Top of DATA
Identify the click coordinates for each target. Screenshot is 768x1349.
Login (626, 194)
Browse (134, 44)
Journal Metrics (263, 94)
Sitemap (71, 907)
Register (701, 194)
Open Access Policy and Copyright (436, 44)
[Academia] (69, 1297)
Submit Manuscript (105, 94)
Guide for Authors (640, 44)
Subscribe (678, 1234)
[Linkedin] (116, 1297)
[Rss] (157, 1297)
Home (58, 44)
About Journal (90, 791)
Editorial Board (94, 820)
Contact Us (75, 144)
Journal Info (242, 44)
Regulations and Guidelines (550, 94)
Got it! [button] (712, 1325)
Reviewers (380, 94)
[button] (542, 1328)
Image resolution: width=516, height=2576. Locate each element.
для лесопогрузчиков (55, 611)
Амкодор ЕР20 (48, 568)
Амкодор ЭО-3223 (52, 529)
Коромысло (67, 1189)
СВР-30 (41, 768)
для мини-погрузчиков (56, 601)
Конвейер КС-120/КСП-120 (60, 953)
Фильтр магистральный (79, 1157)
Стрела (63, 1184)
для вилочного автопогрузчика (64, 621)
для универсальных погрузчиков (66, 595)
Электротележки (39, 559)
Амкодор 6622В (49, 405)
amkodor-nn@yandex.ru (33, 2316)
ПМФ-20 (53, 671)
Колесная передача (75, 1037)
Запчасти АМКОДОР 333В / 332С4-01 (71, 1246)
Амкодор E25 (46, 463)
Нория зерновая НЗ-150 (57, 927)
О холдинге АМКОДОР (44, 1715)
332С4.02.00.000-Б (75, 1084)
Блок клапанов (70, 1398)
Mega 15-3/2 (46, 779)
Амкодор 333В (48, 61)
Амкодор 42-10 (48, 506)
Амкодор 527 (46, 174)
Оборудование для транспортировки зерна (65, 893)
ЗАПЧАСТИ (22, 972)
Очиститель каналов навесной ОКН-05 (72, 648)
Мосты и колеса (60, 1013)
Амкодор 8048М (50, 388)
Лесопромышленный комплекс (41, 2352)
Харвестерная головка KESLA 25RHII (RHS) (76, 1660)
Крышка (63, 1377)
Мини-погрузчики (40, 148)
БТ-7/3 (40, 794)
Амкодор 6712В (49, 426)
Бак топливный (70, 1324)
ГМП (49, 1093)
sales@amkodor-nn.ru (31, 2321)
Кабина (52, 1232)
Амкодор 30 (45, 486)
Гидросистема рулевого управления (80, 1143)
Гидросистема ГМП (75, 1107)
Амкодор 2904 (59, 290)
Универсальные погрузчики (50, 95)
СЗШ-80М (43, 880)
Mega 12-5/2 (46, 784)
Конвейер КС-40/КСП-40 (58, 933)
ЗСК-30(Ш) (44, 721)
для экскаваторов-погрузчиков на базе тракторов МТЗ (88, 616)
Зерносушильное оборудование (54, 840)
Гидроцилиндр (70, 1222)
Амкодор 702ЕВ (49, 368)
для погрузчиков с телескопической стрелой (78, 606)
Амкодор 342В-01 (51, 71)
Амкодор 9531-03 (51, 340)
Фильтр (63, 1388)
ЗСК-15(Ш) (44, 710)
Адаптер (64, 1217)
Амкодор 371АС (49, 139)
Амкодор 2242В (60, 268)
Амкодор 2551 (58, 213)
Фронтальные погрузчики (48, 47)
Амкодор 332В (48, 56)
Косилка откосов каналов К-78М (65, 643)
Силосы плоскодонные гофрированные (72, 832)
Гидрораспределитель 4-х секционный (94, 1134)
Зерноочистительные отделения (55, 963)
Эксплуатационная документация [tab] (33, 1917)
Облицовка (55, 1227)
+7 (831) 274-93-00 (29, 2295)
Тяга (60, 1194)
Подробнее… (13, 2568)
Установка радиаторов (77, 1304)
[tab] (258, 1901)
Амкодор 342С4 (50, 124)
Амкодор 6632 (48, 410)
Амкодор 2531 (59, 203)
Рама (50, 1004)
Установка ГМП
Bottom of DATA
> WHAT IS NEEDED:
Take the entries above and write them out again unchanged.

> SOLUTION TO THIS PROBLEM:
Identify the click coordinates for each target. Screenshot is 768x1349.
Login (626, 194)
Browse (134, 44)
Journal Metrics (263, 94)
Sitemap (71, 907)
Register (701, 194)
Open Access Policy and Copyright (436, 44)
[Academia] (69, 1297)
Submit Manuscript (105, 94)
Guide for Authors (640, 44)
Subscribe (678, 1234)
[Linkedin] (116, 1297)
[Rss] (157, 1297)
Home (58, 44)
About Journal (90, 791)
Editorial Board (94, 820)
Contact Us (75, 144)
Journal Info (242, 44)
Regulations and Guidelines (550, 94)
Got it! [button] (712, 1325)
Reviewers (380, 94)
[button] (542, 1328)
Image resolution: width=516, height=2576. Locate each element.
для лесопогрузчиков (55, 611)
Амкодор ЕР20 (48, 568)
Амкодор ЭО-3223 (52, 529)
Коромысло (67, 1189)
СВР-30 (41, 768)
для мини-погрузчиков (56, 601)
Конвейер КС-120/КСП-120 (60, 953)
Фильтр магистральный (79, 1157)
Стрела (63, 1184)
для вилочного автопогрузчика (64, 621)
для универсальных погрузчиков (66, 595)
Электротележки (39, 559)
Амкодор 6622В (49, 405)
amkodor-nn@yandex.ru (33, 2316)
ПМФ-20 (53, 671)
Колесная передача (75, 1037)
Запчасти АМКОДОР 333В / 332С4-01 (71, 1246)
Амкодор E25 (46, 463)
Нория зерновая НЗ-150 (57, 927)
О холдинге АМКОДОР (44, 1715)
332С4.02.00.000-Б (75, 1084)
Блок клапанов (70, 1398)
Mega 15-3/2 (46, 779)
Амкодор 333В (48, 61)
Амкодор 42-10 (48, 506)
Амкодор 527 (46, 174)
Оборудование для транспортировки зерна (65, 893)
ЗАПЧАСТИ (22, 972)
Очиститель каналов навесной ОКН-05 (72, 648)
Мосты и колеса (60, 1013)
Амкодор 8048М (50, 388)
Лесопромышленный комплекс (41, 2352)
Харвестерная головка KESLA 25RHII (RHS) (76, 1660)
Крышка (63, 1377)
Мини-погрузчики (40, 148)
БТ-7/3 (40, 794)
Амкодор 6712В (49, 426)
Бак топливный (70, 1324)
ГМП (49, 1093)
sales@amkodor-nn.ru (31, 2321)
Кабина (52, 1232)
Амкодор 30 (45, 486)
Гидросистема рулевого управления (80, 1143)
Гидросистема ГМП (75, 1107)
Амкодор 2904 (59, 290)
Универсальные погрузчики (50, 95)
СЗШ-80М (43, 880)
Mega 12-5/2 (46, 784)
Конвейер КС-40/КСП-40 (58, 933)
ЗСК-30(Ш) (44, 721)
для экскаваторов-погрузчиков на базе тракторов МТЗ (88, 616)
Зерносушильное оборудование (54, 840)
Гидроцилиндр (70, 1222)
Амкодор 702ЕВ (49, 368)
для погрузчиков с телескопической стрелой (78, 606)
Амкодор 342В-01 (51, 71)
Амкодор 9531-03 (51, 340)
Фильтр (63, 1388)
ЗСК-15(Ш) (44, 710)
Адаптер (64, 1217)
Амкодор 371АС (49, 139)
Амкодор 2242В (60, 268)
Амкодор 2551 (58, 213)
Фронтальные погрузчики (48, 47)
Амкодор 332В (48, 56)
Косилка откосов каналов К-78М (65, 643)
Силосы плоскодонные гофрированные (72, 832)
Гидрораспределитель 4-х секционный (94, 1134)
Зерноочистительные отделения (55, 963)
Эксплуатационная документация [tab] (33, 1917)
Облицовка (55, 1227)
+7 (831) 274-93-00 (29, 2295)
Тяга (60, 1194)
Подробнее… (13, 2568)
Установка радиаторов (77, 1304)
[tab] (258, 1901)
Амкодор 342С4 (50, 124)
Амкодор 6632 (48, 410)
Амкодор 2531 (59, 203)
Рама (50, 1004)
Установка ГМП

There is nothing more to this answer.